> [DO THIS] Rewrite the lines below as a JSON list of strings, with one string for each line and blank lines left out.
___ STORED ROWS ___
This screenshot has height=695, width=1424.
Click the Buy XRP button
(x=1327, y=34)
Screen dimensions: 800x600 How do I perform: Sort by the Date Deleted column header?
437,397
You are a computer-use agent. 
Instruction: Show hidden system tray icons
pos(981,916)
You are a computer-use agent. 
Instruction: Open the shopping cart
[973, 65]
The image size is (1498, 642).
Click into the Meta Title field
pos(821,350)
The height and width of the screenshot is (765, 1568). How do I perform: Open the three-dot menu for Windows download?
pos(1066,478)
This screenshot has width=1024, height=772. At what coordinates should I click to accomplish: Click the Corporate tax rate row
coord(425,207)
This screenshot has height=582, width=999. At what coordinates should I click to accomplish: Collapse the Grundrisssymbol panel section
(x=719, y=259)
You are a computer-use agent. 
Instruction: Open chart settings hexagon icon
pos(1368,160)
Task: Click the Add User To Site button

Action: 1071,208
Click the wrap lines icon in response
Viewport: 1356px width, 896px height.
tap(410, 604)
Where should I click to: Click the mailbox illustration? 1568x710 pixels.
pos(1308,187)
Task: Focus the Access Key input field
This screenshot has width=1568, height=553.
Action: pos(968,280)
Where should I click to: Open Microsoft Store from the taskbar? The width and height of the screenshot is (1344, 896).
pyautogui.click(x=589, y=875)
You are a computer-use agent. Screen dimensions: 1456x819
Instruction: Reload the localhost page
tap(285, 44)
___
> [RESULT OF THIS TASK]
[
  "This screenshot has height=695, width=1424.",
  "Click the Buy XRP button",
  "(x=1327, y=34)",
  "Screen dimensions: 800x600 How do I perform: Sort by the Date Deleted column header?",
  "437,397",
  "You are a computer-use agent. ",
  "Instruction: Show hidden system tray icons",
  "pos(981,916)",
  "You are a computer-use agent. ",
  "Instruction: Open the shopping cart",
  "[973, 65]",
  "The image size is (1498, 642).",
  "Click into the Meta Title field",
  "pos(821,350)",
  "The height and width of the screenshot is (765, 1568). How do I perform: Open the three-dot menu for Windows download?",
  "pos(1066,478)",
  "This screenshot has width=1024, height=772. At what coordinates should I click to accomplish: Click the Corporate tax rate row",
  "coord(425,207)",
  "This screenshot has height=582, width=999. At what coordinates should I click to accomplish: Collapse the Grundrisssymbol panel section",
  "(x=719, y=259)",
  "You are a computer-use agent. ",
  "Instruction: Open chart settings hexagon icon",
  "pos(1368,160)",
  "Task: Click the Add User To Site button",
  "Action: 1071,208",
  "Click the wrap lines icon in response",
  "Viewport: 1356px width, 896px height.",
  "tap(410, 604)",
  "Where should I click to: Click the mailbox illustration? 1568x710 pixels.",
  "pos(1308,187)",
  "Task: Focus the Access Key input field",
  "This screenshot has width=1568, height=553.",
  "Action: pos(968,280)",
  "Where should I click to: Open Microsoft Store from the taskbar? The width and height of the screenshot is (1344, 896).",
  "pyautogui.click(x=589, y=875)",
  "You are a computer-use agent. Screen dimensions: 1456x819",
  "Instruction: Reload the localhost page",
  "tap(285, 44)"
]